09/02/24
Economics in Money Heist
Author: Dhruv Kumar
Editor: David Sun
Scarcity—the idea that individuals have unlimited wants and limited resources—couldn’t have been shown better in the show Money Heist. Money Heist is a show where a group—each member having names of capitals of different countries—prints money continuously inside banks.
In economics, opportunity cost is the value of the next best alternative lost when a choice is made. In the movie, instead of robbing banks with the neverending risk of getting caught, they could have lived a peaceful life without fear every time they woke up.

In times of need, governments play a crucial role in the economy. They often intervene in the economy to stabilize and regulate markets. This often happens in recessionary or inflationary gaps. Recessionary gaps are when the economy's current equilibrium is less than the long-run equilibrium (an economy’s full potential), while an inflationary gap is the exact opposite.
In response to the heist, the government called upon its police force, attempted to negotiate with the robbers, and managed the public perception.

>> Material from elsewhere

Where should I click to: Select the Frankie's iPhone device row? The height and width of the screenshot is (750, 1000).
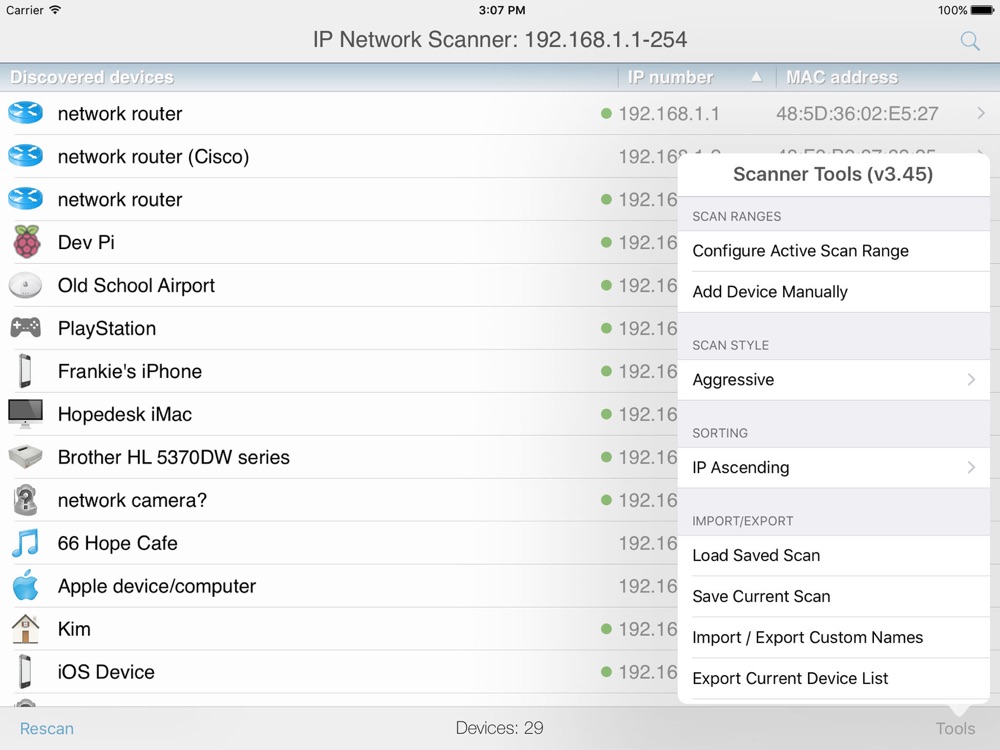pos(300,371)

As the robbers controlled the money supply, if they gave all the money they printed to the public, it would have completely disrupted the economy. In economics, demand refers to the public's desires for certain resources, while supply is the amount of resources available in an economy. The law of supply and demand states that when supply exceeds demand, prices will fall; conversely, when demand exceeds supply, prices will rise. In this scenario, the general public will have more to be able to spend on goods and resources, increasing demand. However, since the supply remains unchanged, inflation (a general rise in the price of goods) would begin to occur.